*EXERCISE INSTRUCTIONS*:
Echo every line, unchanged, from the one containing "This screenshot has" through the one containing "pyautogui.click(x=43, y=57)", both included. Leave the pictures out of your answer.

*RAW RECORDS*:
--------

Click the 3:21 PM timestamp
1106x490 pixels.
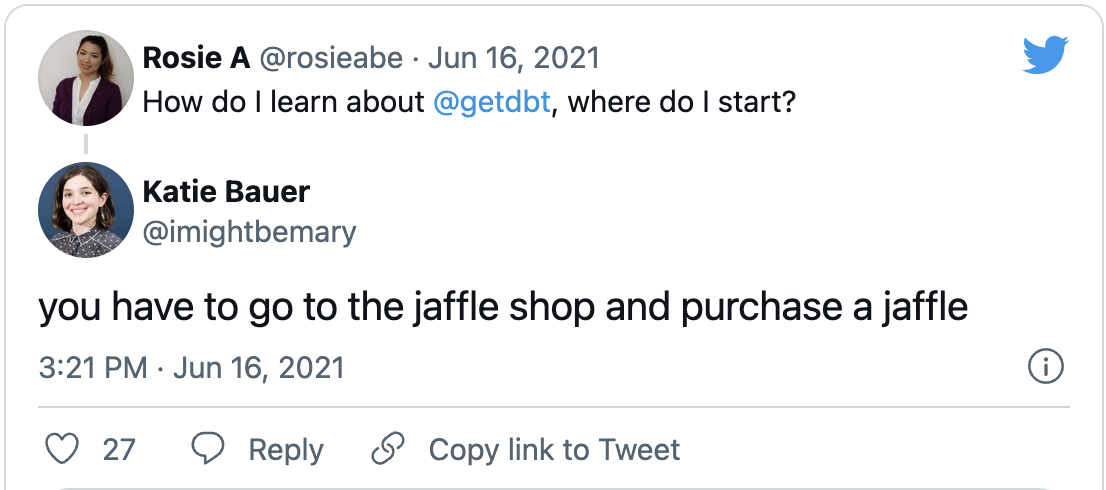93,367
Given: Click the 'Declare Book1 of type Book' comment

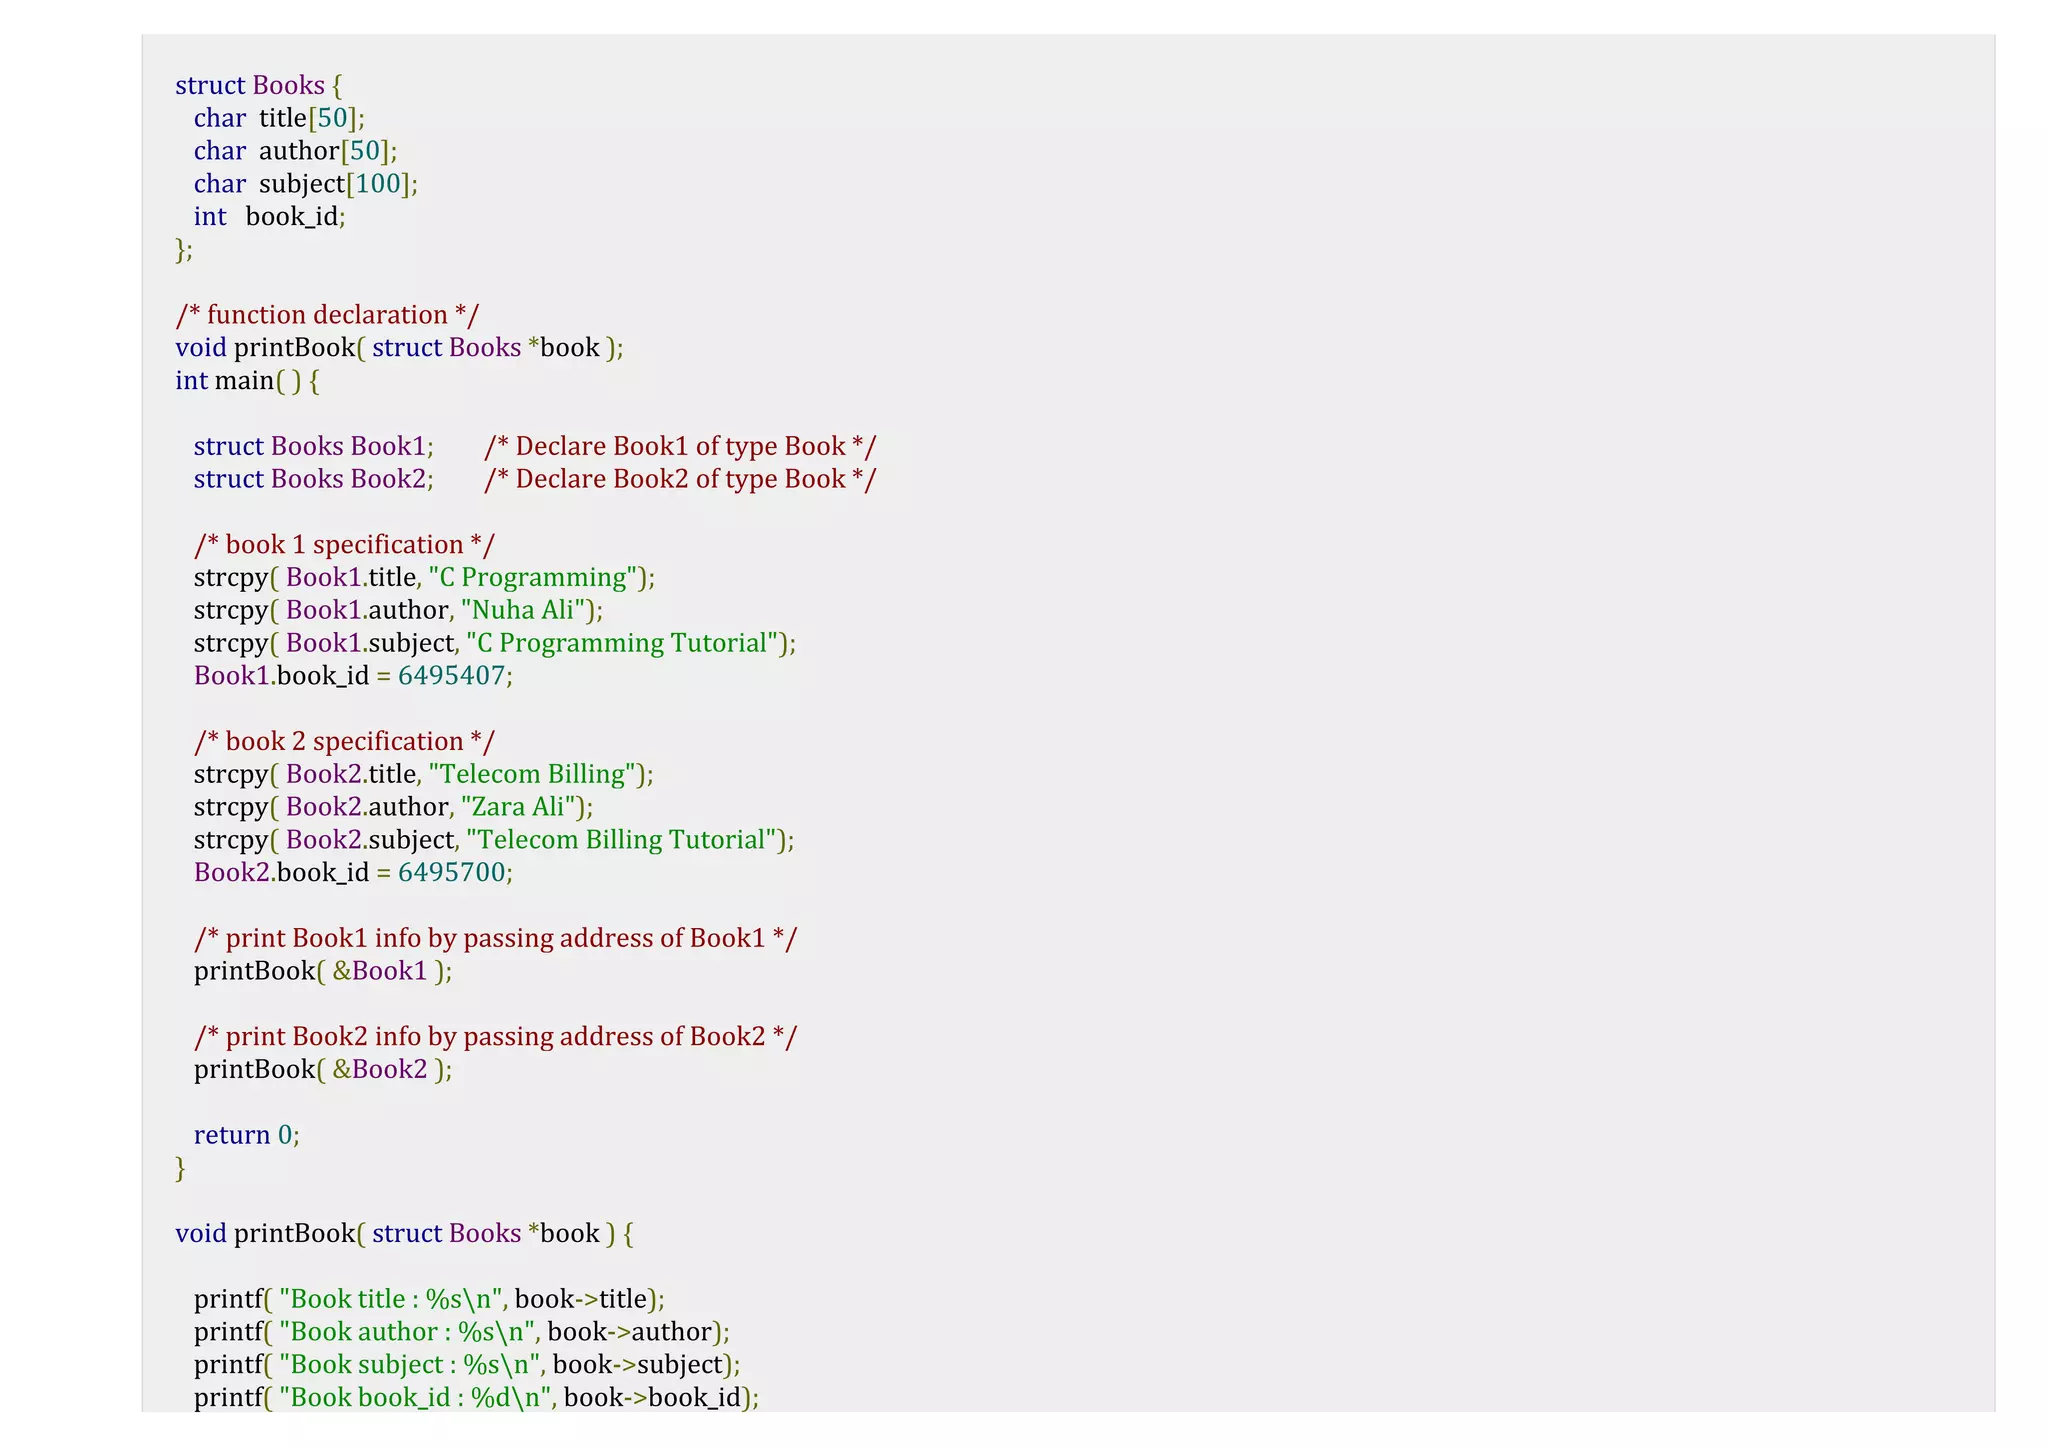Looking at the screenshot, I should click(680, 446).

--------

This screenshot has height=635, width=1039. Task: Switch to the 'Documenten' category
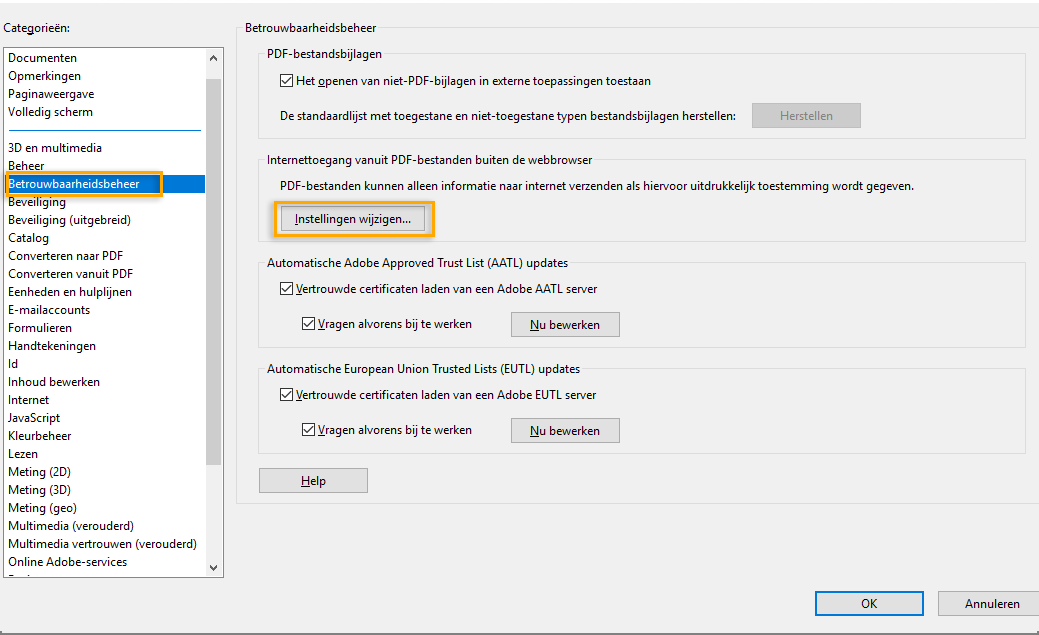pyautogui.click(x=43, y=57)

--------

*WRITTEN SOLUTION*:
This screenshot has height=635, width=1039. Task: Switch to the 'Documenten' category
pyautogui.click(x=43, y=57)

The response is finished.